-- Problem to work on --
Find every line in the entries below that contains the word "button" and copy each of those lines. Case counts.

[A run of entries]
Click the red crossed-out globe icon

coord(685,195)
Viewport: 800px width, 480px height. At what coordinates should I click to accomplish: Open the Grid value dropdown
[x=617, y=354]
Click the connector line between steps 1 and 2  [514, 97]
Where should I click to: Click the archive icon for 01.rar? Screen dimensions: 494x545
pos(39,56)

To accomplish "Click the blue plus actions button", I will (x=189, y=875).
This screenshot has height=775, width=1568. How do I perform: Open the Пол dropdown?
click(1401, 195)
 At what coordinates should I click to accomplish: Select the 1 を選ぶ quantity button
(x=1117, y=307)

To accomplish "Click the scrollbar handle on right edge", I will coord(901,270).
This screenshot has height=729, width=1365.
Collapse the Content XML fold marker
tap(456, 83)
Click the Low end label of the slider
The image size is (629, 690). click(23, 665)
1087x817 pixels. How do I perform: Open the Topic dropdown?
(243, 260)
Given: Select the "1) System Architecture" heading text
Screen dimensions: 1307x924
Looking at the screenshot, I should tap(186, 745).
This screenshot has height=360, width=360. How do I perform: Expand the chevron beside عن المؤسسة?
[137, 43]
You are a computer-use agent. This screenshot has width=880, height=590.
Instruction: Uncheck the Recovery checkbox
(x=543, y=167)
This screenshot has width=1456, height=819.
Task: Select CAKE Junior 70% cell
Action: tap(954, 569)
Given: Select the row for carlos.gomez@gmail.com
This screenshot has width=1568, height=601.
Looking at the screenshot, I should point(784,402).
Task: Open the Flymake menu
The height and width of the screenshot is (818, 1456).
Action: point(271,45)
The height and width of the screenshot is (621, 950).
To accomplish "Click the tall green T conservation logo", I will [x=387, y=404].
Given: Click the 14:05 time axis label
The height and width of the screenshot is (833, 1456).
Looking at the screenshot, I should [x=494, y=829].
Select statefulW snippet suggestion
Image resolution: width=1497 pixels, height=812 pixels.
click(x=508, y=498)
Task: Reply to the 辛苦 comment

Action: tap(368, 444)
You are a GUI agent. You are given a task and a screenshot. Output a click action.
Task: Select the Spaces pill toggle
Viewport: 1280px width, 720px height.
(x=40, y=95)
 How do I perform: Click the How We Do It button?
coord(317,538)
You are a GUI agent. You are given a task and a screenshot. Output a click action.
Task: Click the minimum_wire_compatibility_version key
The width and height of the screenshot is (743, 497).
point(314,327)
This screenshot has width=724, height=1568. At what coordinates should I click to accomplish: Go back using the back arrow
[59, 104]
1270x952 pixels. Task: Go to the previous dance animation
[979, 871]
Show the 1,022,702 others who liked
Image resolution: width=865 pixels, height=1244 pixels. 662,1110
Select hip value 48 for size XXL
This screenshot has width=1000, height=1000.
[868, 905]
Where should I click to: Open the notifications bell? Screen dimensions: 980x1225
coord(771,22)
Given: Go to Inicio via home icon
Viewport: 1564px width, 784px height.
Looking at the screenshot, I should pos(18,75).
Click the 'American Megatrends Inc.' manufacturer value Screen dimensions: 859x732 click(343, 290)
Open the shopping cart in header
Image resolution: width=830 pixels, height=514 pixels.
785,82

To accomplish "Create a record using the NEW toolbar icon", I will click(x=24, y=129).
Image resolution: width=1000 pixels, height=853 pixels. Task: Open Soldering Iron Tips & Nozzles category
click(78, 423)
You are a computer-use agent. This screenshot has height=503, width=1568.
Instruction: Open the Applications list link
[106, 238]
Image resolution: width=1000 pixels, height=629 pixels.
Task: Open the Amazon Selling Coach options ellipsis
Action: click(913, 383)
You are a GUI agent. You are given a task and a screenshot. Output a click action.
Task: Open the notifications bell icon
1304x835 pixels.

-- Output of the task --
To accomplish "Click the blue plus actions button", I will (x=189, y=875).
 At what coordinates should I click to accomplish: Select the 1 を選ぶ quantity button
 How do I perform: Click the How We Do It button?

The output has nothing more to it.